Neighbors2Neighbors:  WRT’s very own Jordan Cascade, a senior at Scarsdale High School and recipient of WRT’s Tracy Kreisberg Prize (an award given to an outstanding confirmand) started his very own student run leftover food pick up service as his senior entrepreneurship program, called Neighbors2Neighbors.  Students picked up food directly from your home and donated it to Feeding Westchester and HOPE Community Services. 

In the community:  If you and your family are looking for other ways to fight food insecurity in the community, you can consider learning more about some of the organizations we at WRT have partnered with: Hope Community Services,  Feeding Westchester, Lifting Up Westchester,  Mott Haven Fridge


Sharing Shabbat and Family Mitzvah Corps Volunteer with Mott Haven Fridge

In November 2021, Sharing Shabbat and Family Mitzvah Corps came together to volunteer for Mott Haven Community Fridge, a non-profit that helps gather, sort, and repackage fresh produce that would otherwise be thrown away. Volunteers then drive and deliver that produce to community fridges around the Bronx, helping to feed our neighbors in need with nutritious fresh fruits and vegetables that would otherwise be too expensive or difficult to find. As WRT and the larger community began work together that morning, Rabbi Levy reminded the group of our sacred obligation to feed the hungry, and Cantor Rodnizki led everyone in a special blessing thanking God for the opportunity to help repair the world.
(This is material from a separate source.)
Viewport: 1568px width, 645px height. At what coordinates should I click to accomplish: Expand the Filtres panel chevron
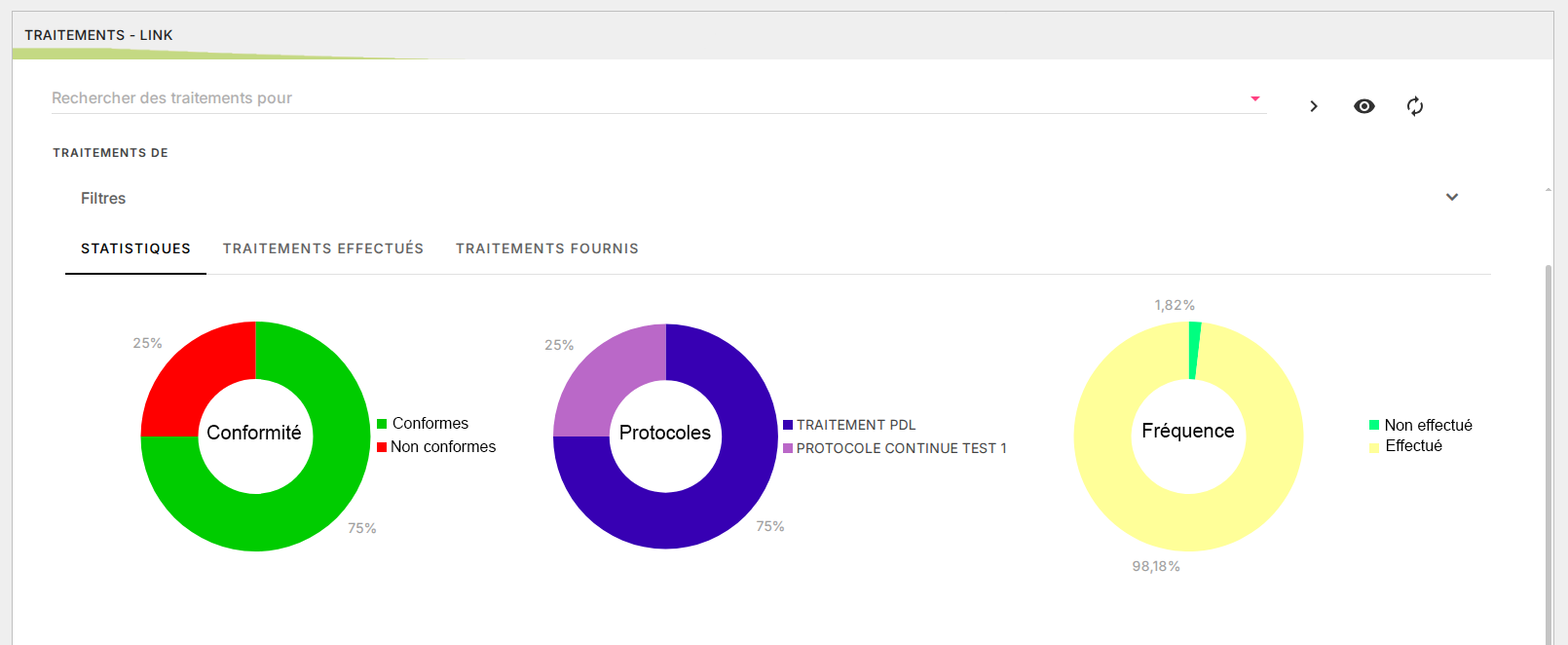(x=1452, y=198)
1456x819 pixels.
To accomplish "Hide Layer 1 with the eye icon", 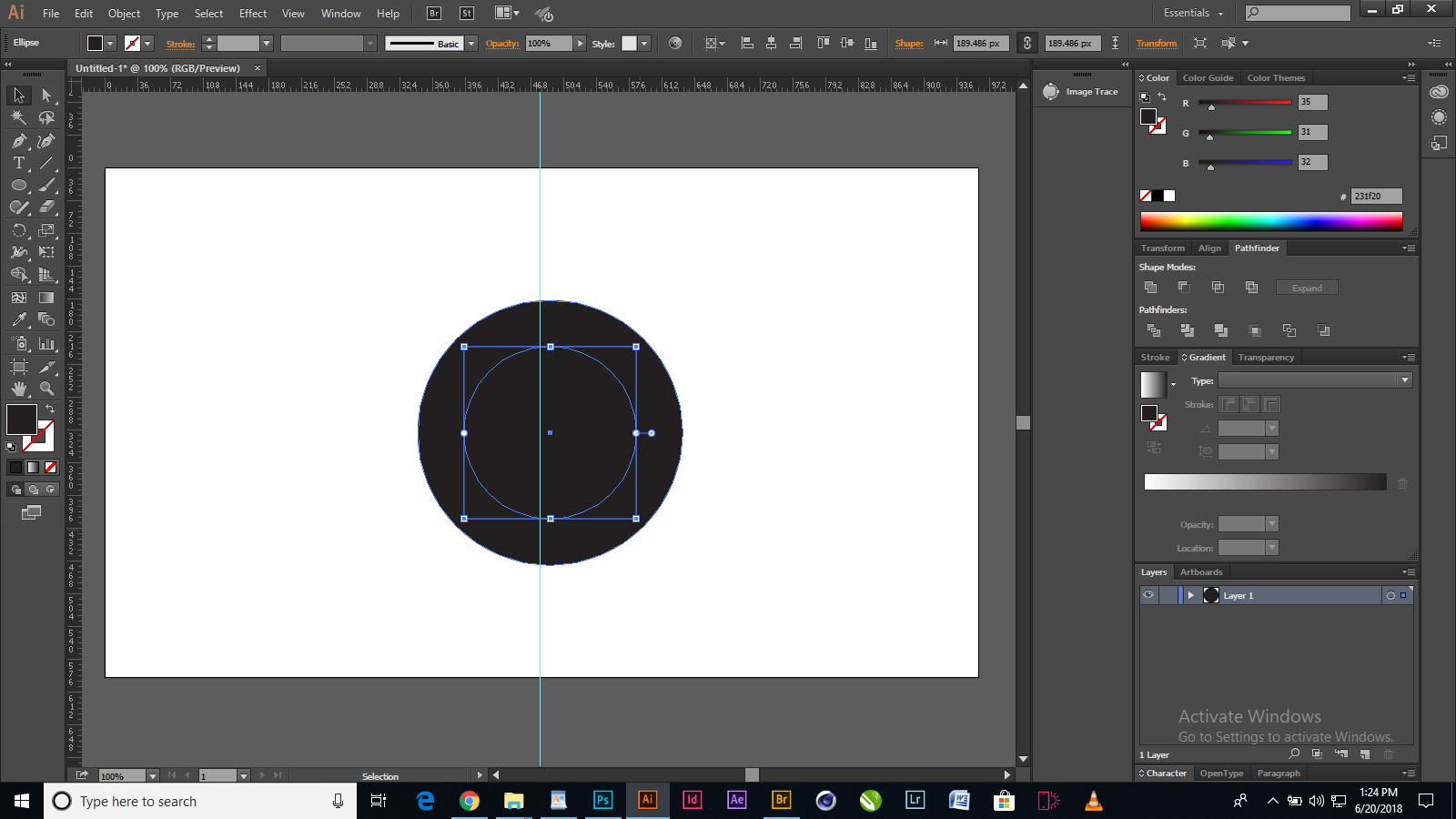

Mott Haven Fridge is an active collaborator and partner of Westchester Reform Temple.  Not only did this wonderful event take place, Dan Zauderer,  cofounder, presented to the WRT Racial Justice Working Group about food insecurity.  Not only does Mott Haven Community Fridge provide a meaningful tikkun olam opportunity to be shared by the whole family, there are also many b’nei mitzvah opportunities.